**Texte fourni**.
>>>

Il est donc devenu plus facile de présenter du vin japonais à vos clients ?
T. S. : Ils sont nettement plus ouverts au vin local. Dans le quartier de Nihonbashi à Tôkyô, par exemple, je collabore avec un restaurant qui ne propose que 300 vins différents de Yamanashi. De plus, je suis consultant pour un restaurant à Shinjuku, qui dispose de 400 références japonaises.
La plupart des vignobles sont concentrés dans les préfectures de Yamanashi, de Nagano, de Hokkaidô et de Yamagata (voir carte pp. 4-5). Quelles sont les différences entre eux ?
T. S. : Chaque région a des conditions météorologiques et climatiques particulières qui affectent évidemment la production de vin. De plus, les Alpes japonaises au centre de Honshû créent un fossé climatique énorme entre le Japon occidental et le Japon oriental. Hokkaidô, par exemple, se distingue du reste du pays en raison de son climat beaucoup plus sec et du réchauffement climatique en cours qui rend cette région encore meilleure pour la culture de la vigne. Des domaines viticoles s’ouvrent un peu partout dans le nord et dans un avenir pas si lointain, Hokkaidô s’imposera comme la meilleure région productrice de vin du Japon.
Nagano est un autre domaine qui est positivement affecté par les températures moyennes plus élevées. Étant une préfecture montagneuse, il était auparavant impossible de cultiver du raisin à plus de 400 mètres d’altitude. Mais maintenant, on trouve des vignobles allant même jusqu’à 800 mètres.
Yamanashi, au contraire, est entourée de montagnes et ses précipitations annuelles sont similaires à celles de Bordeaux. Cependant, alors qu’en France, il pleut principalement en hiver lorsque les raisins ne poussent pas, à Yamanashi, il pleut beaucoup en juin, août et septembre, et la région en forme de bassin a tendance à se réchauffer pendant l’été. Un autre problème courant au Japon est qu’à l’automne, au moment où les raisins mûrissent, il pleut beaucoup et nous avons même une saison des typhons, ce qui fait que le taux d’humidité est très élevé. De manière générale, il est beaucoup plus facile de produire du vin blanc de qualité internationale au Japon que de faire du vin rouge. Un exemple typique d’excellent vin blanc japonais est le Kôshû, au goût léger et moelleux, qui se marie très bien avec le poisson et la cuisine japonaise.
Tôkyô n’est pas a priori une région viticole, mais j’ai récemment entendu parler d’un projet dans l’arrondissement de Nerima.

<<<

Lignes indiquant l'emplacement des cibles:
>>>

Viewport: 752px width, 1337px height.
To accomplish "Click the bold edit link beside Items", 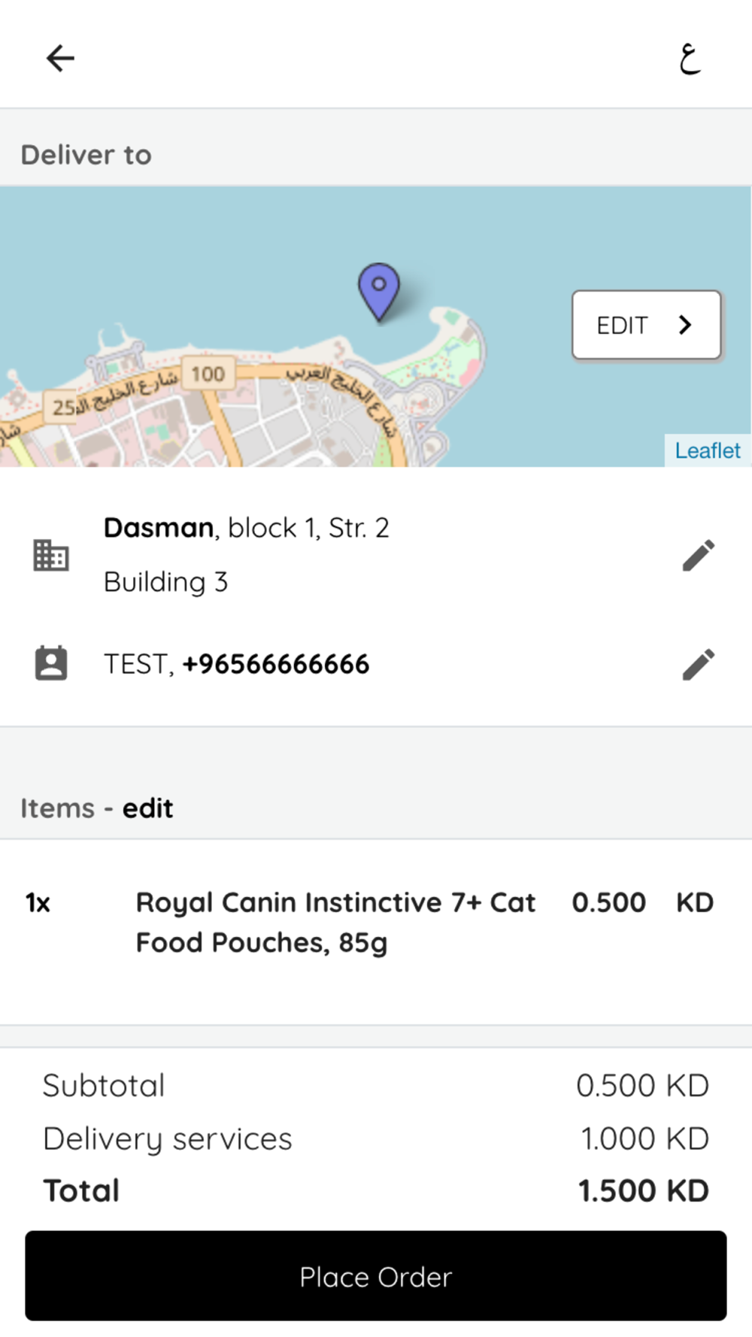I will pyautogui.click(x=147, y=808).
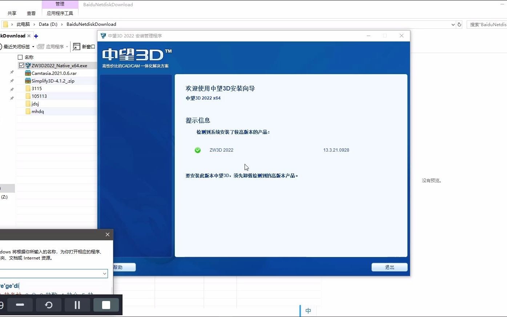The width and height of the screenshot is (507, 317).
Task: Click the ZW3D installer shield icon in titlebar
Action: tap(103, 36)
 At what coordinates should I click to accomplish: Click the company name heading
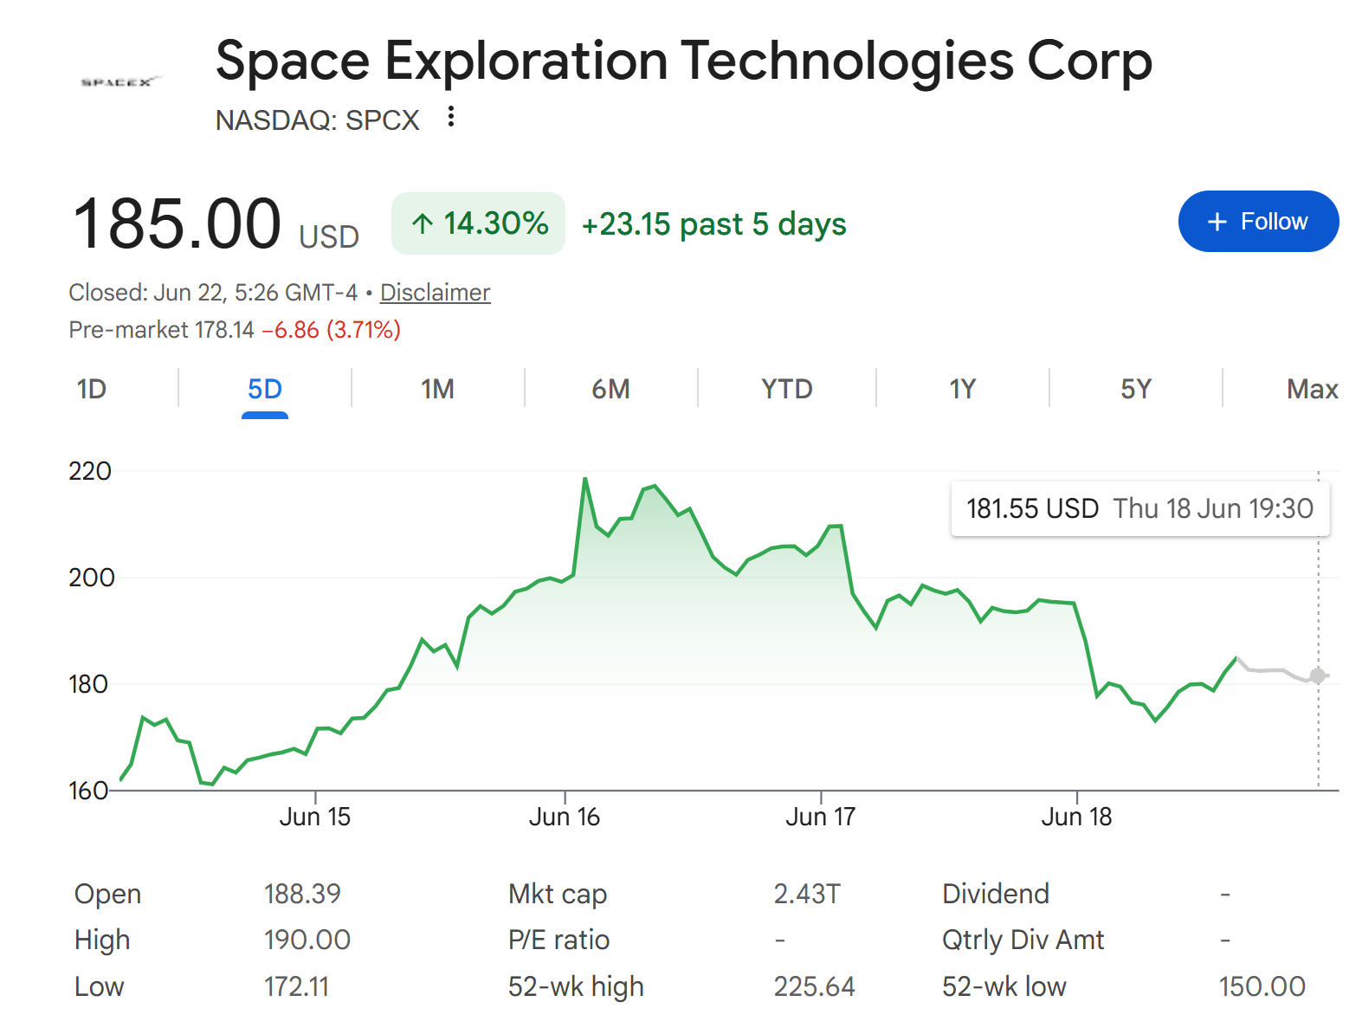point(684,61)
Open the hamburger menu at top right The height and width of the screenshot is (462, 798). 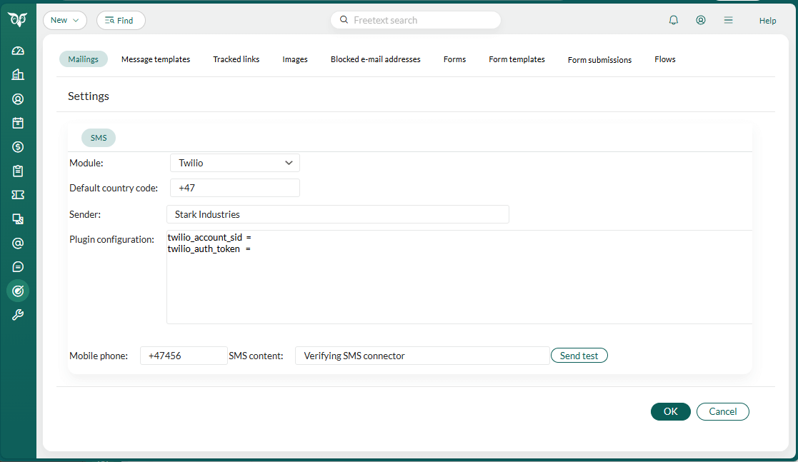pyautogui.click(x=728, y=20)
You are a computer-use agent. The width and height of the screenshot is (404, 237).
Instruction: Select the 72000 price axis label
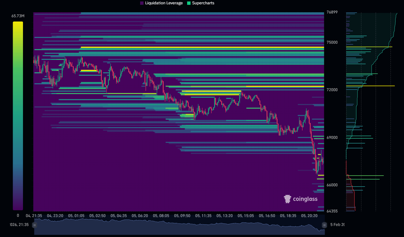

<<<

**Travail à faire**.
1. D'après l'entretien sur le vin japonais, jusqu'à quelle altitude trouve-t-on aujourd'hui des vignobles dans la préfecture de Nagano ?
2. Reprenez l'entretien sur le vin japonais juste après sa dernière phrase.

**Réponses finales**.
1. Jusqu'à 800 mètres d'altitude.

2.
T. S. : C’est un domaine viticole qui utilise une variété de raisin de table appelée Takao qui pousse dans cette région. Croyez-le ou non, il existe même un viticulteur baptisé Fukagawa dans le quartier Kôtô. Bien sûr, il n’y a pas de vignoble dans cet arrondissement, donc le terme “vignoble” est impropre. Il achète simplement du raisin ailleurs et fabrique son vin qui sera écoulé ensuite dans son restaurant. Si la capitale est pleine de surprises, même en ce qui concerne la vinification, ces deux projets sont des vins mineurs qui ne peuvent être comparés à des marques bien meilleures. Plus que Tôkyô, la préfecture de Saitama, située juste au nord, semble être une région prometteuse en la matière. Les conditions sont réunies pour y accomplir de grandes choses.
Selon vous, quelle est la meilleure façon de déguster le vin japonais ?
T. S. : Comme il pleut beaucoup au Japon, les vins locaux sont plutôt frais et légers. Quelque chose comme le vin blanc Kôshû accompagne très bien la cuisine japonaise, en particulier la cuisine traditionnelle servie dans les restaurants. Ainsi il s’accorde bien avec un plat de tempura et même des sushis de poisson blanc, de saumon ou de pétoncles japonais. Mais pas de thon.
En outre, un vin rouge intéressant, récemment reconnu au niveau international, est élaboré à partir d’une variété de raisin de Niigata appelée Muscat Bailey A. Il a un goût de fraise et accompagne parfaitement les plats de poisson, de porc et de poulet cuisinés à la façon teriyaki.
Pensez-vous que le vin japonais a un avenir au niveau international ?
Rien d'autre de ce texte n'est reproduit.